RECORDS FOR THE TASK:
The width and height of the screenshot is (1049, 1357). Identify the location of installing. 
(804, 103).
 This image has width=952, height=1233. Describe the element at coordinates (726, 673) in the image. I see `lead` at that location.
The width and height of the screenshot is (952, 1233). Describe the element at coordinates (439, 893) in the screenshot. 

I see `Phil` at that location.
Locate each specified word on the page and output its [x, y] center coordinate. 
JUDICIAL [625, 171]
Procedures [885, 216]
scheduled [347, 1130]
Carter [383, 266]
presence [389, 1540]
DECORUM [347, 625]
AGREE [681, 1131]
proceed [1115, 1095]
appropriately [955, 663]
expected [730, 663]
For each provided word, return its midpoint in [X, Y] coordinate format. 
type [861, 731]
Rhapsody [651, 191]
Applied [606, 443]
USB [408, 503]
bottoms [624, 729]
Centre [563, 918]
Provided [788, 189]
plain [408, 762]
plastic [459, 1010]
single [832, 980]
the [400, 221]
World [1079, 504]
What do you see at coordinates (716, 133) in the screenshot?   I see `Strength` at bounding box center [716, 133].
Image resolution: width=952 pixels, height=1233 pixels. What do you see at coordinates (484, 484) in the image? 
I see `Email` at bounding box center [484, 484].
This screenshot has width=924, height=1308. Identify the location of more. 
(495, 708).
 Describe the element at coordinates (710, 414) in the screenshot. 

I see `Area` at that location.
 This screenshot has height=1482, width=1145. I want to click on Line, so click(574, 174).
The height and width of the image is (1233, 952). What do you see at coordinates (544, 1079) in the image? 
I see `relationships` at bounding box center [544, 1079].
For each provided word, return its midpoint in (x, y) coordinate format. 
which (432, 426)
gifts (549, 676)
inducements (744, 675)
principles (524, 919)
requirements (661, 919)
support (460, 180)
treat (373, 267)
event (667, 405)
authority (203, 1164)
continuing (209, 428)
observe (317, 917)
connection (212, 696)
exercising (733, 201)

SHORT TASK:
Reproduce the records above verbatim, starting at the line that contains "expected [730, 663]" and ending at the line that contains "What do you see at coordinates (716, 133)".

RESULT FOR THIS TASK:
expected [730, 663]
For each provided word, return its midpoint in [X, Y] coordinate format. 
type [861, 731]
Rhapsody [651, 191]
Applied [606, 443]
USB [408, 503]
bottoms [624, 729]
Centre [563, 918]
Provided [788, 189]
plain [408, 762]
plastic [459, 1010]
single [832, 980]
the [400, 221]
World [1079, 504]
What do you see at coordinates (716, 133) in the screenshot?   I see `Strength` at bounding box center [716, 133].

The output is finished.